15/05/2008

Passeios em Praga: Josefov

Quase sem que se perceba, passa-se da Staré Město para o Josefov, o Bairro Judeu de Praga. Na foto acima, pode-se ver as torres da Igreja de Tyn ao fundo, a partir de uma rua desse outro bairro.
Na minha cabeça, eu imaginava que seria um lugar meio lúgubre, com ruas estreitas, cheio de becos e de cortiços antigos. Associava à idéia de bairro judeu a um gueto da 2ª Guerra. Não poderia estar mais errado.
O bairro é ainda mais bonito, nas ruas, que a Cidade Velha em si, com o benefício adicional de ser mais tranqüilo. A explicação que se dá para o fato de não ter sido destruído na segunda guerra é que os nazistas queriam fazer do bairro uma espécie de "museu de uma raça extinta".
A principal atração turística dessa parte da cidade é o Cemitério Judaico, e foi para lá que fomos em primeiro lugar.
Esse lugar sim é de dar arrepios.
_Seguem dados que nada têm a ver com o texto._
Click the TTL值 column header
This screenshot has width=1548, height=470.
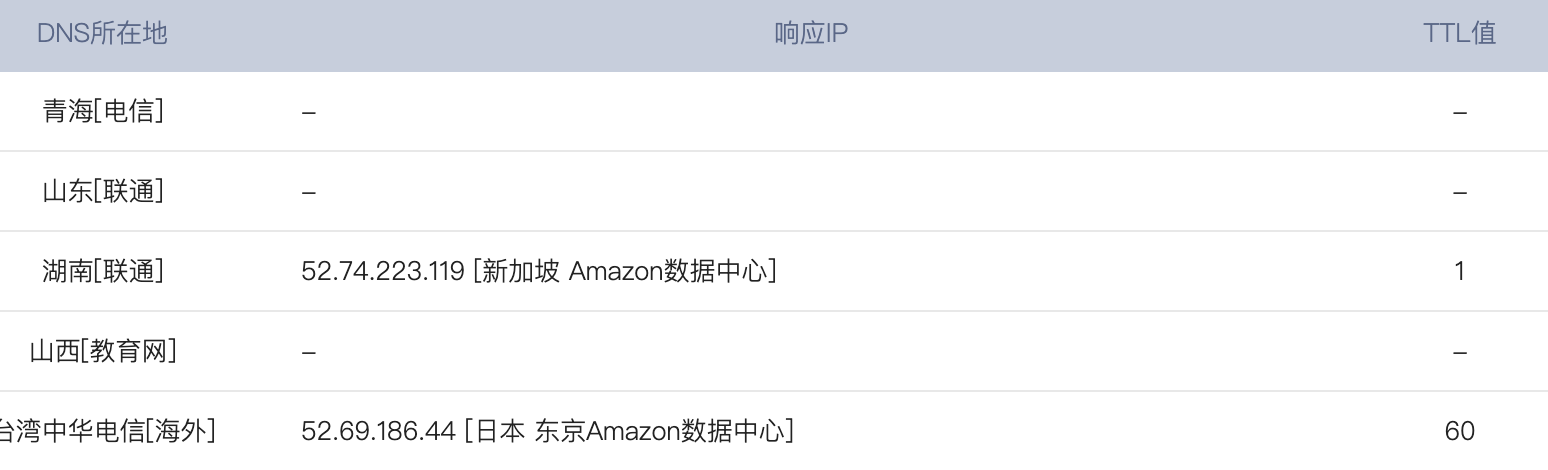[1459, 34]
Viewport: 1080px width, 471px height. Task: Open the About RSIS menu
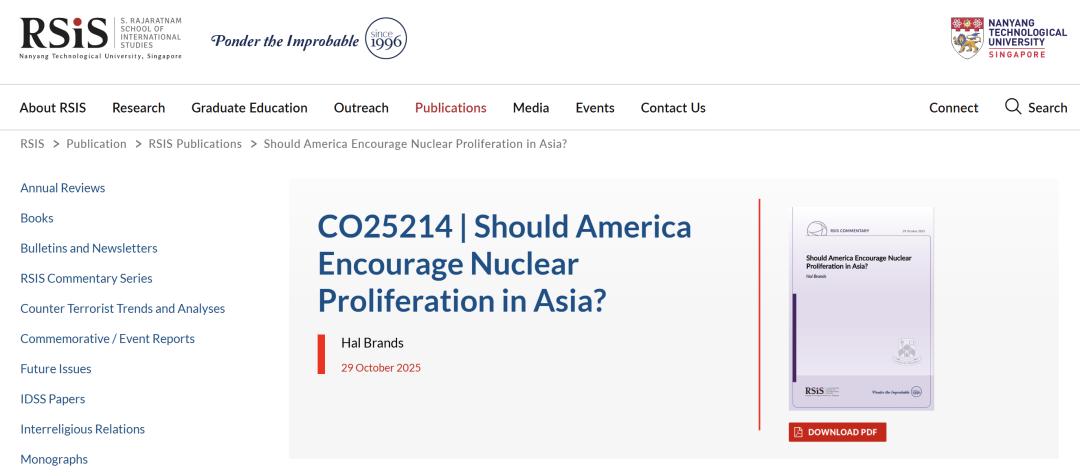pos(53,108)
Não é nada convencional, como um cemitério em que os túmulos estão organizados em ruazinhas. São lápides colocadas de forma bem irregular, algumas caída umas sobre as outras, sem cimento no chão - só grama. Nada ali tem menos de 100 anos.
O muro que separa o cemitério da calçada ao lado da avenida mais movimentada do bairro é cheio de frestas, por onde se pde dar uma espiada lá para dentro. A entrada (foto da direita) fica numa ruazinha em formato de U, na parte de dentro do cemitério que, visto no mapa, de cima, tem um formato de feijão.
Depois do cemitério, tentamos seguir um roteirinho do guia da Folha para ir encontrando as sinagogas do bairro, que são as outras atrações mais importantes.
Não tem como não se perder nas ruas, que são todas irregulares e com muitos prédios parecidos. Os nomes delas também não facilitam muito (só olhando no mapa já assusta: Věžeňská, Haštalská, Krasnohórské, etc.).
Era sábado de manhã, e nessas andanças pelo bairro pudemos sentir um pouco mais como é a vida normal no centro histórico de Praga, já que não há, nessa parte, a mesma quantidade de turistas que algumas quadras dali.
Depois de um tempo, fomos encontrando uma a uma das sinagogas, todas relativamente pequenas, mas cheias de detalhes.
Tem uma que se chama Sinagoga Velha-Nova, porque foi reconstruída com estilos diferentes ao longo do tempo (acho que é essa branca acima). Uma outra (a da foto da direita) é a Sinagoga Espanhola, com esse nome por causa do estilo da fachada, que lembra construções do sul da Espanha.
Outra atração do bairro é o lugar onde nasceu o tcheco mais famoso de todos os tempos: Franz Kafka.
Nas ruazinhas em direção a Staré Město, na volta, encontramos também várias lojinhas com coisas para levar de lembrança (que eu nunca acabo comprando!) e lugares para fazer backups das fotos.

Um comentário:

Ricardo Pacheco disse...

Nunca tinha visitado sinagogas... bem legal!! Mas o melhor foi o cemitério... bem sinistro mesmo! Vale muito a pena!